#### Data supplied ####

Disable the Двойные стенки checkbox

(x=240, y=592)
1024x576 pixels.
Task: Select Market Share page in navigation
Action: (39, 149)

####
#### Data supplied ####

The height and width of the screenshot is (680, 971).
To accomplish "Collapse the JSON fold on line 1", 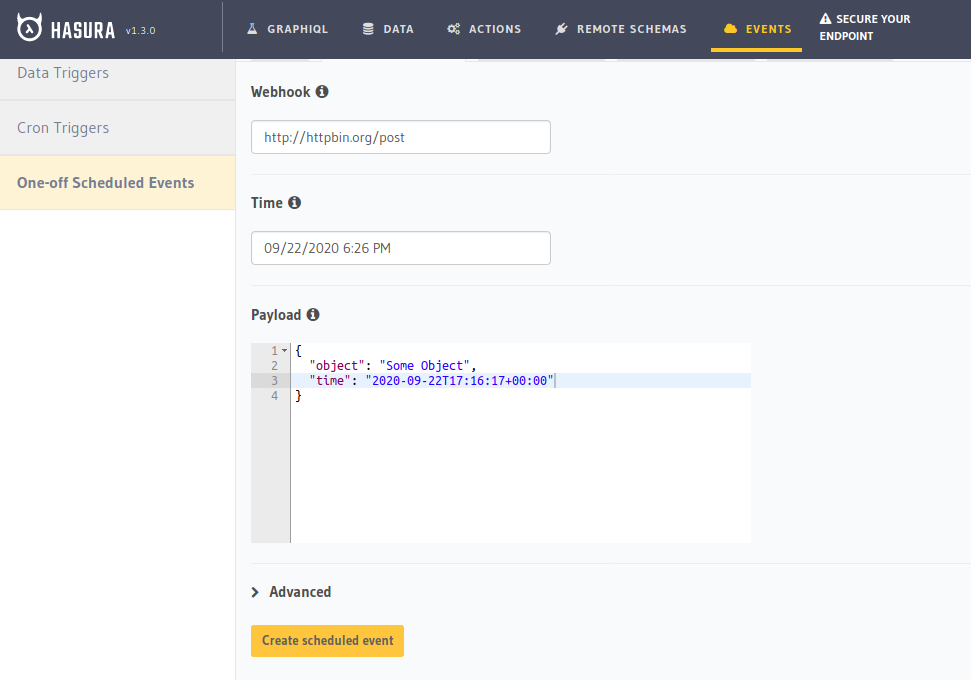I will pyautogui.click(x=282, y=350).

####

Pull out every line of the listing above that contains the string "Двойные". Treat uppercase and lowercase as different.

Answer to the exercise —
Disable the Двойные стенки checkbox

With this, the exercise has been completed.